STUDY MATERIAL =
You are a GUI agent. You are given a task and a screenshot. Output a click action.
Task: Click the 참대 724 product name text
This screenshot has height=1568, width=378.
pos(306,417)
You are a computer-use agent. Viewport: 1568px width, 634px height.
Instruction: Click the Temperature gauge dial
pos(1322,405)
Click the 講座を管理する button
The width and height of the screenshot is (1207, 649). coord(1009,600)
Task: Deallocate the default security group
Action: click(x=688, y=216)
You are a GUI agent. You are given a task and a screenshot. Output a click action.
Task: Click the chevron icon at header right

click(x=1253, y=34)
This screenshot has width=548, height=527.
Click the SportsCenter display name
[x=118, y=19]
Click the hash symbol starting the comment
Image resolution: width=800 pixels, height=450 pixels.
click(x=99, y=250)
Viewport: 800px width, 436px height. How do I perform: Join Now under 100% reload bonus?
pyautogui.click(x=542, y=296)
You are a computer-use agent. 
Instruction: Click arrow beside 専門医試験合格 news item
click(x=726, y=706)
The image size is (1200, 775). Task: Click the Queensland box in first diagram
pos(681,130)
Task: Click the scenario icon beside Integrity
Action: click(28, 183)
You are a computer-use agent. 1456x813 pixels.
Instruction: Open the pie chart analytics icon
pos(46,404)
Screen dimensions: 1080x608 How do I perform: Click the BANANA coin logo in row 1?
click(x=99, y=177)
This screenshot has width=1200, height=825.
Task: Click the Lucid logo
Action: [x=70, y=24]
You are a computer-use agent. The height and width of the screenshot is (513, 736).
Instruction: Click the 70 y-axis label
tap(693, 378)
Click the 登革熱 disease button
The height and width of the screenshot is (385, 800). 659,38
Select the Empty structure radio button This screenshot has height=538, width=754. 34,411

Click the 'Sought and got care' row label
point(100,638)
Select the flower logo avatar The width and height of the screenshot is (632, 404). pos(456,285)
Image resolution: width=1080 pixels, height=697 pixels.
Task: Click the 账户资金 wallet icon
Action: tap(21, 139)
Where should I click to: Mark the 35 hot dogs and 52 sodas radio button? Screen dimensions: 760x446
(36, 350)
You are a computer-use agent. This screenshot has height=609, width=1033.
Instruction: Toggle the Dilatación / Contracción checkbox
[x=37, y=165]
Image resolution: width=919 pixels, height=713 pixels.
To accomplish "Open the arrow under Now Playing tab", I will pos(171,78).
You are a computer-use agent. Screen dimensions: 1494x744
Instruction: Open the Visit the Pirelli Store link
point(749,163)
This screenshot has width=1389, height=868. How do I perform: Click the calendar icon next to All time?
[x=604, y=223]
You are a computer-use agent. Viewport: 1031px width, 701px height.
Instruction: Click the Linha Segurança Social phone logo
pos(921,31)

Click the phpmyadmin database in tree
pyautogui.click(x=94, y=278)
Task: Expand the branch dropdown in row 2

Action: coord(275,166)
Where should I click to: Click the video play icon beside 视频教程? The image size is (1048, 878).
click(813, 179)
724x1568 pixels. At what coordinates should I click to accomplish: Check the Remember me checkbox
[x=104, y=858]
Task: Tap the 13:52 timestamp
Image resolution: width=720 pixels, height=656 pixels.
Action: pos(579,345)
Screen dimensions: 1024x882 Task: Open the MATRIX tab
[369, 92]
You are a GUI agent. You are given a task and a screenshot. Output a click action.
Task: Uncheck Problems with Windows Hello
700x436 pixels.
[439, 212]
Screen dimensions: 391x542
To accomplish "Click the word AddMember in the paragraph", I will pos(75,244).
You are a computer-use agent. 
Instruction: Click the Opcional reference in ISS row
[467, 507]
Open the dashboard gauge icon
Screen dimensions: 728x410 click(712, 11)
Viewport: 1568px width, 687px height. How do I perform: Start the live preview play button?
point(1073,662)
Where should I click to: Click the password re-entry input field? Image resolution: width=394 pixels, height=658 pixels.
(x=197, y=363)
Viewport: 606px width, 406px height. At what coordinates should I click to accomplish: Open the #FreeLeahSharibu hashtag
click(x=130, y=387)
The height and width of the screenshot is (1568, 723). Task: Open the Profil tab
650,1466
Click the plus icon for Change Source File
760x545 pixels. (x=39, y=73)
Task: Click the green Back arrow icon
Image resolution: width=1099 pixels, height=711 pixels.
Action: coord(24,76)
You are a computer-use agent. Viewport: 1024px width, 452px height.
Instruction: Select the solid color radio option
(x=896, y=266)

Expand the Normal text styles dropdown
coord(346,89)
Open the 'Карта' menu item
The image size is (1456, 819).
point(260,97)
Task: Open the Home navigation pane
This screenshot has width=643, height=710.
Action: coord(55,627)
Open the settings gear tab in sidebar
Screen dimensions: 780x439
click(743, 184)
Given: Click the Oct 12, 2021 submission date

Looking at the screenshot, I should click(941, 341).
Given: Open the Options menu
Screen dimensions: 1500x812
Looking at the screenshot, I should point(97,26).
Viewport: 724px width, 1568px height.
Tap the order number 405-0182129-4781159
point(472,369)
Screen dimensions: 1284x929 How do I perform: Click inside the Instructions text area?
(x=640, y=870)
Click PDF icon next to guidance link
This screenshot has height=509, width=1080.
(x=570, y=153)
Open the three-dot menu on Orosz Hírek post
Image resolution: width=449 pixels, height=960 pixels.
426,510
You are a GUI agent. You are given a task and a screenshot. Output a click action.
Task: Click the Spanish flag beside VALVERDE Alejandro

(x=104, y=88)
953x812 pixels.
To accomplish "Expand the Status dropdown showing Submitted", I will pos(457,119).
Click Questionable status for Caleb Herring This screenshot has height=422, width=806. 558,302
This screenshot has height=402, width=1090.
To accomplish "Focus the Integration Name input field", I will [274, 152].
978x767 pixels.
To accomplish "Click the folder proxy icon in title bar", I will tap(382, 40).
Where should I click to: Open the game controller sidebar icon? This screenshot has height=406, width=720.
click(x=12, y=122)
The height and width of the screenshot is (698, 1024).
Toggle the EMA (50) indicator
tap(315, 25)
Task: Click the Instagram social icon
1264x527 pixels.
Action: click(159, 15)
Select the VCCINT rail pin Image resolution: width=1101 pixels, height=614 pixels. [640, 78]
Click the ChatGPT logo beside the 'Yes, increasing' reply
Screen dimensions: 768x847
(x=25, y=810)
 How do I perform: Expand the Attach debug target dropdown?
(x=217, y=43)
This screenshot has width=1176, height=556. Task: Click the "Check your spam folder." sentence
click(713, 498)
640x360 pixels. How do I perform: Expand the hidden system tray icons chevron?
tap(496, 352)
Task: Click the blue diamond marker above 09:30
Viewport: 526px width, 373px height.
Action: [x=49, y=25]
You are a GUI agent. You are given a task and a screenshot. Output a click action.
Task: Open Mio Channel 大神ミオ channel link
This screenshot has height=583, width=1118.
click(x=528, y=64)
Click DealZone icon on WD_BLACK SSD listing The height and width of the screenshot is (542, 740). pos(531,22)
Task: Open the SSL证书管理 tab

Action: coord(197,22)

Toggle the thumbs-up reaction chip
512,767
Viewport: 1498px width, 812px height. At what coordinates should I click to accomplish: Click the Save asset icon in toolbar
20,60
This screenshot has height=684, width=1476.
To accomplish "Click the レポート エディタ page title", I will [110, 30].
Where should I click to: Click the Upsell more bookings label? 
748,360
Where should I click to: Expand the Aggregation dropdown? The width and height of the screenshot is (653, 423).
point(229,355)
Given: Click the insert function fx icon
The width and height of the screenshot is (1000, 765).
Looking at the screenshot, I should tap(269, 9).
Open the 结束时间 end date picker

THE TASK = When you output the entries, keep every word exactly as it stands.

OUTPUT =
You are a GUI agent. You are given a task and a screenshot. Output a click action.
Task: Click the 참대 724 product name text
This screenshot has height=1568, width=378.
pos(306,417)
You are a computer-use agent. Viewport: 1568px width, 634px height.
Instruction: Click the Temperature gauge dial
pos(1322,405)
Click the 講座を管理する button
The width and height of the screenshot is (1207, 649). coord(1009,600)
Task: Deallocate the default security group
Action: click(x=688, y=216)
You are a GUI agent. You are given a task and a screenshot. Output a click action.
Task: Click the chevron icon at header right

click(x=1253, y=34)
This screenshot has width=548, height=527.
Click the SportsCenter display name
[x=118, y=19]
Click the hash symbol starting the comment
Image resolution: width=800 pixels, height=450 pixels.
click(x=99, y=250)
Viewport: 800px width, 436px height. How do I perform: Join Now under 100% reload bonus?
pyautogui.click(x=542, y=296)
You are a computer-use agent. 
Instruction: Click arrow beside 専門医試験合格 news item
click(x=726, y=706)
The image size is (1200, 775). Task: Click the Queensland box in first diagram
pos(681,130)
Task: Click the scenario icon beside Integrity
Action: click(28, 183)
You are a computer-use agent. 1456x813 pixels.
Instruction: Open the pie chart analytics icon
pos(46,404)
Screen dimensions: 1080x608 How do I perform: Click the BANANA coin logo in row 1?
click(x=99, y=177)
This screenshot has width=1200, height=825.
Task: Click the Lucid logo
Action: [x=70, y=24]
You are a computer-use agent. The height and width of the screenshot is (513, 736).
Instruction: Click the 70 y-axis label
tap(693, 378)
Click the 登革熱 disease button
The height and width of the screenshot is (385, 800). 659,38
Select the Empty structure radio button This screenshot has height=538, width=754. 34,411

Click the 'Sought and got care' row label
point(100,638)
Select the flower logo avatar The width and height of the screenshot is (632, 404). pos(456,285)
Image resolution: width=1080 pixels, height=697 pixels.
Task: Click the 账户资金 wallet icon
Action: tap(21, 139)
Where should I click to: Mark the 35 hot dogs and 52 sodas radio button? Screen dimensions: 760x446
(36, 350)
You are a computer-use agent. This screenshot has height=609, width=1033.
Instruction: Toggle the Dilatación / Contracción checkbox
[x=37, y=165]
Image resolution: width=919 pixels, height=713 pixels.
To accomplish "Open the arrow under Now Playing tab", I will pos(171,78).
You are a computer-use agent. Screen dimensions: 1494x744
Instruction: Open the Visit the Pirelli Store link
point(749,163)
This screenshot has width=1389, height=868. How do I perform: Click the calendar icon next to All time?
[x=604, y=223]
You are a computer-use agent. Viewport: 1031px width, 701px height.
Instruction: Click the Linha Segurança Social phone logo
pos(921,31)

Click the phpmyadmin database in tree
pyautogui.click(x=94, y=278)
Task: Expand the branch dropdown in row 2

Action: coord(275,166)
Where should I click to: Click the video play icon beside 视频教程? The image size is (1048, 878).
click(813, 179)
724x1568 pixels. At what coordinates should I click to accomplish: Check the Remember me checkbox
[x=104, y=858]
Task: Tap the 13:52 timestamp
Image resolution: width=720 pixels, height=656 pixels.
Action: pos(579,345)
Screen dimensions: 1024x882 Task: Open the MATRIX tab
[369, 92]
You are a GUI agent. You are given a task and a screenshot. Output a click action.
Task: Uncheck Problems with Windows Hello
700x436 pixels.
[439, 212]
Screen dimensions: 391x542
To accomplish "Click the word AddMember in the paragraph", I will pos(75,244).
You are a computer-use agent. 
Instruction: Click the Opcional reference in ISS row
[467, 507]
Open the dashboard gauge icon
Screen dimensions: 728x410 click(712, 11)
Viewport: 1568px width, 687px height. How do I perform: Start the live preview play button?
point(1073,662)
Where should I click to: Click the password re-entry input field? Image resolution: width=394 pixels, height=658 pixels.
(x=197, y=363)
Viewport: 606px width, 406px height. At what coordinates should I click to accomplish: Open the #FreeLeahSharibu hashtag
click(x=130, y=387)
The height and width of the screenshot is (1568, 723). Task: Open the Profil tab
650,1466
Click the plus icon for Change Source File
760x545 pixels. (x=39, y=73)
Task: Click the green Back arrow icon
Image resolution: width=1099 pixels, height=711 pixels.
Action: coord(24,76)
You are a computer-use agent. Viewport: 1024px width, 452px height.
Instruction: Select the solid color radio option
(x=896, y=266)

Expand the Normal text styles dropdown
coord(346,89)
Open the 'Карта' menu item
The image size is (1456, 819).
point(260,97)
Task: Open the Home navigation pane
This screenshot has width=643, height=710.
Action: coord(55,627)
Open the settings gear tab in sidebar
Screen dimensions: 780x439
click(743, 184)
Given: Click the Oct 12, 2021 submission date

Looking at the screenshot, I should click(941, 341).
Given: Open the Options menu
Screen dimensions: 1500x812
Looking at the screenshot, I should point(97,26).
Viewport: 724px width, 1568px height.
Tap the order number 405-0182129-4781159
point(472,369)
Screen dimensions: 1284x929 How do I perform: Click inside the Instructions text area?
(x=640, y=870)
Click PDF icon next to guidance link
This screenshot has height=509, width=1080.
(x=570, y=153)
Open the three-dot menu on Orosz Hírek post
Image resolution: width=449 pixels, height=960 pixels.
426,510
You are a GUI agent. You are given a task and a screenshot. Output a click action.
Task: Click the Spanish flag beside VALVERDE Alejandro

(x=104, y=88)
953x812 pixels.
To accomplish "Expand the Status dropdown showing Submitted", I will pos(457,119).
Click Questionable status for Caleb Herring This screenshot has height=422, width=806. 558,302
This screenshot has height=402, width=1090.
To accomplish "Focus the Integration Name input field", I will [274, 152].
978x767 pixels.
To accomplish "Click the folder proxy icon in title bar", I will tap(382, 40).
Where should I click to: Open the game controller sidebar icon? This screenshot has height=406, width=720.
click(x=12, y=122)
The height and width of the screenshot is (698, 1024).
Toggle the EMA (50) indicator
tap(315, 25)
Task: Click the Instagram social icon
1264x527 pixels.
Action: click(159, 15)
Select the VCCINT rail pin Image resolution: width=1101 pixels, height=614 pixels. [640, 78]
Click the ChatGPT logo beside the 'Yes, increasing' reply
Screen dimensions: 768x847
(x=25, y=810)
 How do I perform: Expand the Attach debug target dropdown?
(x=217, y=43)
This screenshot has width=1176, height=556. Task: Click the "Check your spam folder." sentence
click(713, 498)
640x360 pixels. How do I perform: Expand the hidden system tray icons chevron?
tap(496, 352)
Task: Click the blue diamond marker above 09:30
Viewport: 526px width, 373px height.
Action: [x=49, y=25]
You are a GUI agent. You are given a task and a screenshot. Output a click action.
Task: Open Mio Channel 大神ミオ channel link
This screenshot has height=583, width=1118.
click(x=528, y=64)
Click DealZone icon on WD_BLACK SSD listing The height and width of the screenshot is (542, 740). pos(531,22)
Task: Open the SSL证书管理 tab

Action: coord(197,22)

Toggle the thumbs-up reaction chip
512,767
Viewport: 1498px width, 812px height. At what coordinates should I click to accomplish: Click the Save asset icon in toolbar
20,60
This screenshot has height=684, width=1476.
To accomplish "Click the レポート エディタ page title", I will [110, 30].
Where should I click to: Click the Upsell more bookings label? 
748,360
Where should I click to: Expand the Aggregation dropdown? The width and height of the screenshot is (653, 423).
point(229,355)
Given: Click the insert function fx icon
The width and height of the screenshot is (1000, 765).
Looking at the screenshot, I should tap(269, 9).
Open the 结束时间 end date picker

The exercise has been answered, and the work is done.